UPDATE July 23, 2020: Since this work was published in 2016, and with the Covid-19 pandemic, Future iQ has produced an updated article to be found at https://www.linkedin.com/pulse/importance-future-thinking-david-beurle/.
Wouldn’t it be great if we could know with certainty what was going to happen? We could make plans.
If you were planning a birthday picnic and you knew the weather would be sunny and hot, you could plan to have the picnic near water where the guests could play. You wouldn’t have to bother yourself over alternatives to manage the uncertainty of the weather. You wouldn’t need a Plan B for weather that wound up being cloudy and unseasonably cool or a picnic spot with shelter in case of rain.

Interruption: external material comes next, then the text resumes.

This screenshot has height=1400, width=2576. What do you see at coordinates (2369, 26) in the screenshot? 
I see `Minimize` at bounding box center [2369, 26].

What if we didn’t necessarily like what we knew was going to happen? Would we still prepare? Would we pretend it wasn’t going to happen? Would we be surprised when it happened? Would we be ready? What if you were enjoying your entrepreneurial lifestyle and the income you were generating when you were in a severe crash? The crash had you hospitalized for a month and rendered you unable to do the work you had been doing to make money.
Hard truth – we can’t know what will happen (whether it’s good or bad), not with certainty anyway. Predictions are illusions. Yet, we can still anticipate that things we like and things we don’t like could and will happen.
As the scale of change grows (beyond the personal), it affects more and more aspects of life, to the point where change can be global and still profoundly influence a locality. Those local changes can be perceived as both positive and negative.
Planning anticipates some of these changes. Individuals, businesses, and governments prepare for uncertainties. The various factors that create change are quite complex – the result is a high degree of uncertainty about the future. How does anyone prepare for the millions of changes that could happen? Or even the handful of changes that feel most significant?
Projections are one way we narrow the range of possible changes and thereby consider a more manageable set of possibilities. While projections can demonstrate the likelihood of change and make it possible to plan for that change, they can ignore important considerations for a plausible future and potentially leave us quite unprepared for what winds up happening. In other words, projections only tell part of the story. Wouldn’t you want to make the best possible decisions regarding the future and your preparedness for it? Wouldn’t you want the whole story?
This state of informed preparedness is precisely why future thinking is important. Future thinking anticipates changes because it considers the complexity of the vast web of factors that can influence the outcome of a decision. And it reduces uncertainty.
Future thinking may be informed by projections and other kinds of data analysis; however, the magic of future thinking is how it alters our perceptions of how certain decisions might play out. It prompts us out of our usual thought-box, even if we think we usually think out-of-the-box. When we get outside this box, we open ourselves to feel – it’s part of our perception shift. We might experience discomfort because we’re imagining something fearful, something we don’t want to happen. We should encounter this fear – a scary, imagined future could very well come to be – because it informs our decision-making in a very real way.
How can we prepare to respond to a plausible future with agility? Will we even be able to rally a nimble response? When change happens, will we know exactly what to do?
As we perceive plausible futures, we minimize uncertainty by enabling ourselves to consider how we might prepare for best, worst, and mixed outcomes. By having anticipated these outcomes, we are far more certain about how to respond than had we never explored the possibility before. This moment of decision-making is the beginning of strategic thinking, which leads to actions that help us navigate the unfamiliar terrain ahead.